- [PASSAGE SHOWN]
§ §
A bit of background:
I am writing a function in Django to get the next invoice number, which needs to be sequential (not gaps), so the function looks like this:
def get_next_invoice_number():
"""
Returns the max(invoice_number) + 1 from the payment records
Does NOT pre-allocate number
"""
# TODO ensure this is thread safe
max_num = Payment.objects.aggregate(Max('invoice_number'))['invoice_number__max']
if max_num is not None:
return max_num + 1
return PaymentConfig.min_invoice_number
Now the problem is, this function only returns the max()+1
, in my production environment I have multiple Django processes, so if this function is called twice for 2 different payments (before the first record saved), they will get the same invoice number.
To mitigate this problem I can override the save()
function to call the get_next_invoice_number()
to minimise the time gap between these function calls, but there is still a very tiny chance for problem to happen.
So I want to implement a lock in the approve method, something like
from multiprocessing import Lock
lock = Lock()
class Payment(models.Model):
def approve(self):
lock.acquire()
try:
self.invoice_number = get_next_invoice_number()
self.save()
except:
pass
finally:
lock.release()
So my questions are:
- Does this look okay?
- The lock is for multiprocess, how about threads?
UPDATE:
- As my colleague pointed out, this is not going to work when it's deployed to multiple servers, the locks will be meaningless.
- Looks like DB transaction locking is the way to go.
§ §
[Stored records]
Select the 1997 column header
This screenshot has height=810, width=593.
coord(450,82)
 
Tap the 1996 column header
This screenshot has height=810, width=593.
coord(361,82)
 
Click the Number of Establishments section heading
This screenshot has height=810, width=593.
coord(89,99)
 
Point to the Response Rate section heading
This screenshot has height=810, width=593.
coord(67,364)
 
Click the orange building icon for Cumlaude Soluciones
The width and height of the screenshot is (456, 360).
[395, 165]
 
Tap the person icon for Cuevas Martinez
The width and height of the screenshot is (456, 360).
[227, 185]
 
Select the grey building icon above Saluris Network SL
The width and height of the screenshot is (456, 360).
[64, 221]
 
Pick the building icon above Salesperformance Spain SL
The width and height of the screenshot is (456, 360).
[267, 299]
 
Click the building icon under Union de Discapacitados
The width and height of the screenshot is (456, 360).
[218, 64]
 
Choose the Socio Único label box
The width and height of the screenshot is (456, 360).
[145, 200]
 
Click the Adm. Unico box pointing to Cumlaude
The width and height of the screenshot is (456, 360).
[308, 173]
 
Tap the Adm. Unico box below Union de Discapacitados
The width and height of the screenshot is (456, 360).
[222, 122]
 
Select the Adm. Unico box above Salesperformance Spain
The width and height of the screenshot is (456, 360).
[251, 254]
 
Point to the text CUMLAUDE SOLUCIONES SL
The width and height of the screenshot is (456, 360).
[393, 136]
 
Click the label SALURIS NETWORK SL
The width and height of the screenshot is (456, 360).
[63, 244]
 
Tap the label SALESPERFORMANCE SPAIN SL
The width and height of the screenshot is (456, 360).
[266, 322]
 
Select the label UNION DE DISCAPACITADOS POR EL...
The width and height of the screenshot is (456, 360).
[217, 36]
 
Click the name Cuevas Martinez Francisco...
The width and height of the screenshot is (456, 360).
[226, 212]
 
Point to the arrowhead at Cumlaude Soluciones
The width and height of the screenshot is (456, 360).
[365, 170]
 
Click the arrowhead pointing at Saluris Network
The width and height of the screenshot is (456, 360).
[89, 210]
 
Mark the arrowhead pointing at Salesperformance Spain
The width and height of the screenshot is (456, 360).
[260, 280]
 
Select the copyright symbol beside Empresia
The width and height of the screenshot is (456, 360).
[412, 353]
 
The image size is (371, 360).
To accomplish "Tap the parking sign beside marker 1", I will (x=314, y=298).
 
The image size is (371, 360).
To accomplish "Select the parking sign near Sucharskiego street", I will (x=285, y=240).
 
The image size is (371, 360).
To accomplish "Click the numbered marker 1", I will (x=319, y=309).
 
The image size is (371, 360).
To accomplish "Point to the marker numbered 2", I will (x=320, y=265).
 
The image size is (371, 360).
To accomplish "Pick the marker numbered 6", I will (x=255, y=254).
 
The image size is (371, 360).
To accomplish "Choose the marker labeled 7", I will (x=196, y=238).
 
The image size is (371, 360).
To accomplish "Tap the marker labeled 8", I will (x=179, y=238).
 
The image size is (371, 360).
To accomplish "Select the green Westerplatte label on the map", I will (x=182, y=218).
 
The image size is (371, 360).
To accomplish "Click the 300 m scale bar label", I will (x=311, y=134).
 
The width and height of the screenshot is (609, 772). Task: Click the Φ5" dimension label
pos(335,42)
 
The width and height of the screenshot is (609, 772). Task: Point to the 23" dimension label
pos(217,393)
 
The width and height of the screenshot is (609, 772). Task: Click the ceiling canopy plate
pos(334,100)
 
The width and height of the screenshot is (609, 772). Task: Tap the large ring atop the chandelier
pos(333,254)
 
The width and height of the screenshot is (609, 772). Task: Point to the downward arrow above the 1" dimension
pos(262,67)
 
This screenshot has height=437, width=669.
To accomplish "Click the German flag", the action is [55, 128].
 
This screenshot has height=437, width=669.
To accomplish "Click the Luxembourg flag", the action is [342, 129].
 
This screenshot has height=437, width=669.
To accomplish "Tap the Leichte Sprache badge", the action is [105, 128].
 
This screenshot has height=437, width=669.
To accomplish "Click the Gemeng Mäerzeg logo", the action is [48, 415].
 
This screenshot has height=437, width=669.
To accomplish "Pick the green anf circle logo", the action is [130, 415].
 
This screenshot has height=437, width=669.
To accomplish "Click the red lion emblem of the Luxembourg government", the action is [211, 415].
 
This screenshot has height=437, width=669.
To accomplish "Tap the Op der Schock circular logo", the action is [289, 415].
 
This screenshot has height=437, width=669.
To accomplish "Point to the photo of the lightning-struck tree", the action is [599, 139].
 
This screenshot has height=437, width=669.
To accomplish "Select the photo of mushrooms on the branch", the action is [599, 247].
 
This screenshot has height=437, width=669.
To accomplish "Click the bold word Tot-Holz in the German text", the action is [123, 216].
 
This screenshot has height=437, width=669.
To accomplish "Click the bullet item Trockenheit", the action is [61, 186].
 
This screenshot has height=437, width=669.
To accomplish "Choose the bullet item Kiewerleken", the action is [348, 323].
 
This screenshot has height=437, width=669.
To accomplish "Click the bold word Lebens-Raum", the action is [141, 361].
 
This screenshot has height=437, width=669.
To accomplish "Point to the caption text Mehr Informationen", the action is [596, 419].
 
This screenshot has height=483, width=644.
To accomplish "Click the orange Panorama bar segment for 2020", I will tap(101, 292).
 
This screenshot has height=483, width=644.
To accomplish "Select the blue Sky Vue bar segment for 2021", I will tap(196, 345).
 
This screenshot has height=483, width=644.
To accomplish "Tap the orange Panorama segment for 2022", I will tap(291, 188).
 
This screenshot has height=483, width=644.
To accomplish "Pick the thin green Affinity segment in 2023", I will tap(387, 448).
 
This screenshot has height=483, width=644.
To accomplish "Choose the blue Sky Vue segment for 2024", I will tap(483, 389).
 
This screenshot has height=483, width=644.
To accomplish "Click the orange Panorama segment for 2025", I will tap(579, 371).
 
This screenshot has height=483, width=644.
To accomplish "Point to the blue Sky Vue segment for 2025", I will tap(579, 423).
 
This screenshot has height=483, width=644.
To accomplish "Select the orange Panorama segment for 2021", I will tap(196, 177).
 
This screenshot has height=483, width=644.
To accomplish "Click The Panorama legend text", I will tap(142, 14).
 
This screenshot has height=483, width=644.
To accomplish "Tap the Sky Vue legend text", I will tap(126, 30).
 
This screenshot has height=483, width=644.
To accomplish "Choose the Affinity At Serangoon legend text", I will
§ §
- [YOUR INSTRUCTIONS]
Reproduce the Django invoice-number question above verbatim, from start to finish.

- [ANSWER SPACE]
A bit of background:
I am writing a function in Django to get the next invoice number, which needs to be sequential (not gaps), so the function looks like this:
def get_next_invoice_number():
"""
Returns the max(invoice_number) + 1 from the payment records
Does NOT pre-allocate number
"""
# TODO ensure this is thread safe
max_num = Payment.objects.aggregate(Max('invoice_number'))['invoice_number__max']
if max_num is not None:
return max_num + 1
return PaymentConfig.min_invoice_number
Now the problem is, this function only returns the max()+1
, in my production environment I have multiple Django processes, so if this function is called twice for 2 different payments (before the first record saved), they will get the same invoice number.
To mitigate this problem I can override the save()
function to call the get_next_invoice_number()
to minimise the time gap between these function calls, but there is still a very tiny chance for problem to happen.
So I want to implement a lock in the approve method, something like
from multiprocessing import Lock
lock = Lock()
class Payment(models.Model):
def approve(self):
lock.acquire()
try:
self.invoice_number = get_next_invoice_number()
self.save()
except:
pass
finally:
lock.release()
So my questions are:
- Does this look okay?
- The lock is for multiprocess, how about threads?
UPDATE:
- As my colleague pointed out, this is not going to work when it's deployed to multiple servers, the locks will be meaningless.
- Looks like DB transaction locking is the way to go.